--- start INFORMATION SHOWN ---
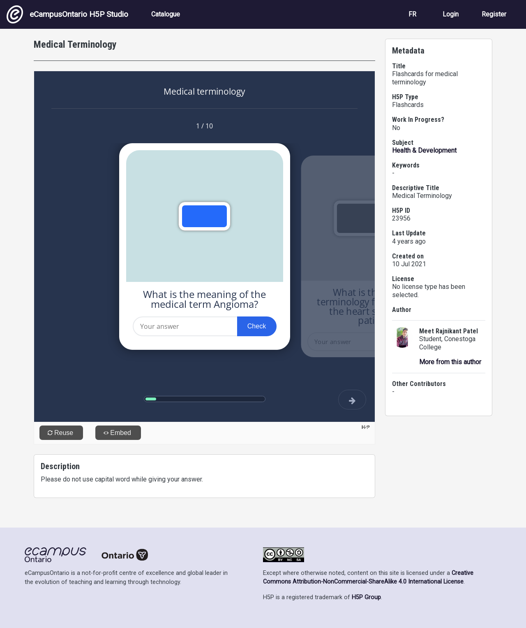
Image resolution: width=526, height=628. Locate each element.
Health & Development (424, 150)
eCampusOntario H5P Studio (67, 14)
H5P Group (366, 597)
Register (494, 14)
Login (451, 14)
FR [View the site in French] (412, 14)
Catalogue (165, 14)
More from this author (450, 362)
--- end INFORMATION SHOWN ---
## OBJECTIVE
Lay out the material above as a two-column Markdown table headed Row and Line. Give each non-blank line its own numbered row, and leave out the pictures.

## THE REPLY
| Row | Line |
|---|---|
| 1 | Image resolution: width=526, height=628. Locate each element. |
| 2 | Health & Development (424, 150) |
| 3 | eCampusOntario H5P Studio (67, 14) |
| 4 | H5P Group (366, 597) |
| 5 | Register (494, 14) |
| 6 | Login (451, 14) |
| 7 | FR [View the site in French] (412, 14) |
| 8 | Catalogue (165, 14) |
| 9 | More from this author (450, 362) |